**提示文**
******

新型コロナウイルス対策の緊急事態宣言に合わせ、政府が改定する基本的対処方針の原案が分かった。宣言の対象となる東京都と埼玉、千葉、神奈川3県で知事が飲食店に休業を指示できるよう政令を改正し、不要不急の外出の自粛要請も行う。菅首相は7日に宣言を発令する予定だ。
現在、感染が拡大している地域の知事は、新型インフルエンザ対策特別措置法24条に基づいて飲食店に営業時間短縮を要請しているが、「応じない店が多い」(政府関係者)のが実情だ。
宣言発令後は、特措法45条に基づきキャバクラやカラオケ店などに休業要請もできる。時短や休業の要請に応じない店には指示を出せ、店名も公表されるため、一定の効力が見込まれる。ただ、特措法と同法施行令が規定する対象施設に飲食店は含まれていないため、施行令改正で追加する。

******

**確認用データ**
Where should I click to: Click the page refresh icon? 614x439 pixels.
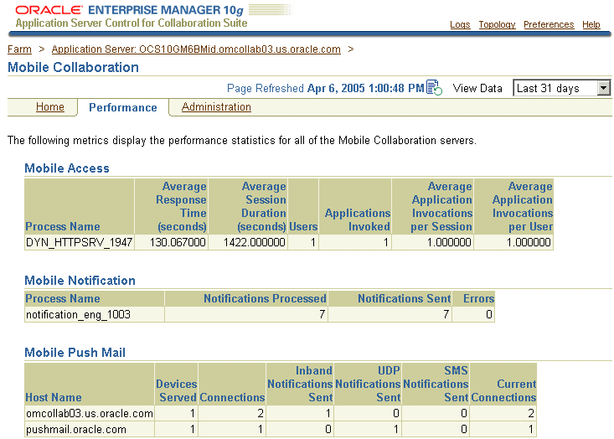[434, 88]
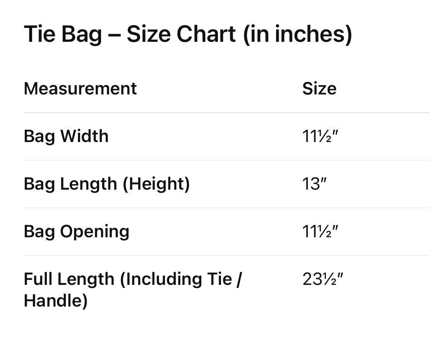Image resolution: width=444 pixels, height=341 pixels.
Task: Click the word "Handle)" in last row
Action: (55, 300)
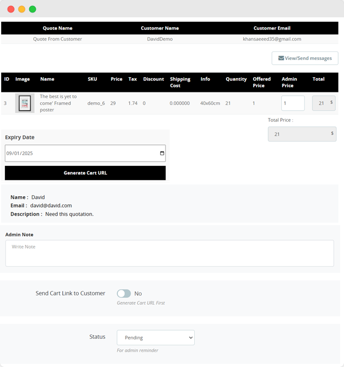This screenshot has height=367, width=344.
Task: Click the SKU column header
Action: pyautogui.click(x=92, y=79)
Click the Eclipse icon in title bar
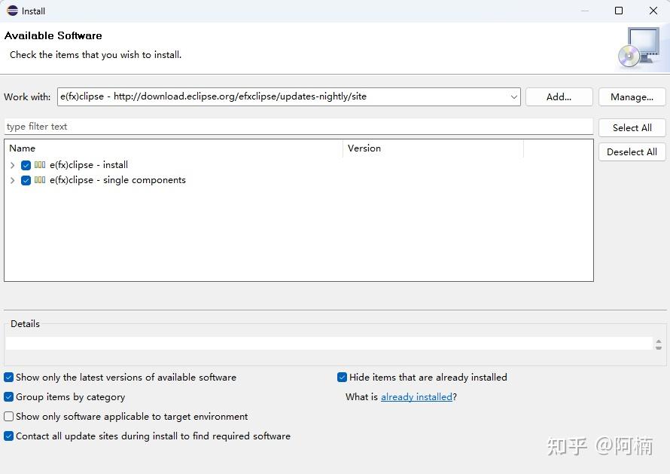Screen dimensions: 670x474 [x=12, y=11]
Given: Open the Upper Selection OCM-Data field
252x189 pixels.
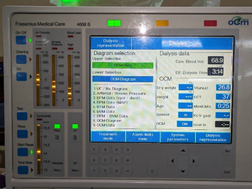Looking at the screenshot, I should click(x=123, y=66).
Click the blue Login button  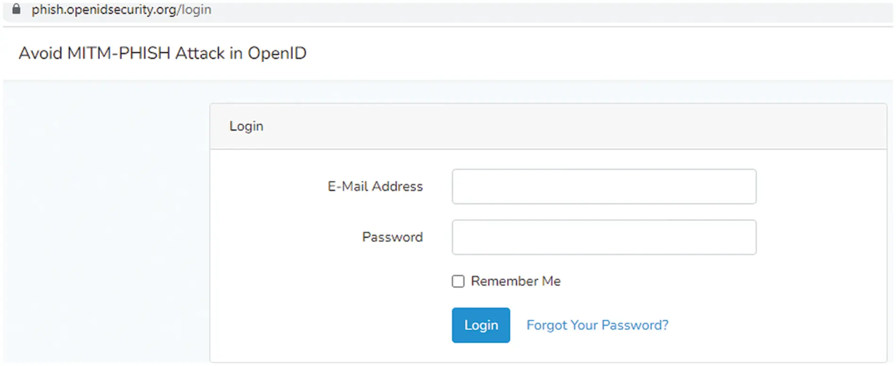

******

**取り組む課題**
- 1) 緊急事態宣言の記事の「現在、感染が拡大している地域」から「ため、施行令改正で追加する。」までの部分を、「カラオケ店」を「ライブハウス」に置き換えて書き写すこと。
- 2) 緊急事態宣言の記事について、次の(a)〜(c)が内容と合うかどうかを「はい」か「いいえ」で答え、判断の決め手となる記事中の語句をそのまま引用すること。(a) 菅首相は7日に宣言を発令する予定である。(b) 特措法と同法施行令が規定する対象施設には飲食店が含まれている。(c) 時短や休業の要請に応じない店は店名が公表される。
提示文の内容だけを根拠に答えること。

**解答結果**
- 1)
現在、感染が拡大している地域の知事は、新型インフルエンザ対策特別措置法24条に基づいて飲食店に営業時間短縮を要請しているが、「応じない店が多い」(政府関係者)のが実情だ。
宣言発令後は、特措法45条に基づきキャバクラやライブハウスなどに休業要請もできる。時短や休業の要請に応じない店には指示を出せ、店名も公表されるため、一定の効力が見込まれる。ただ、特措法と同法施行令が規定する対象施設に飲食店は含まれていないため、施行令改正で追加する。

- 2)
(a) はい。「菅首相は7日に宣言を発令する予定だ」
(b) いいえ。「特措法と同法施行令が規定する対象施設に飲食店は含まれていない」
(c) はい。「時短や休業の要請に応じない店には指示を出せ、店名も公表される」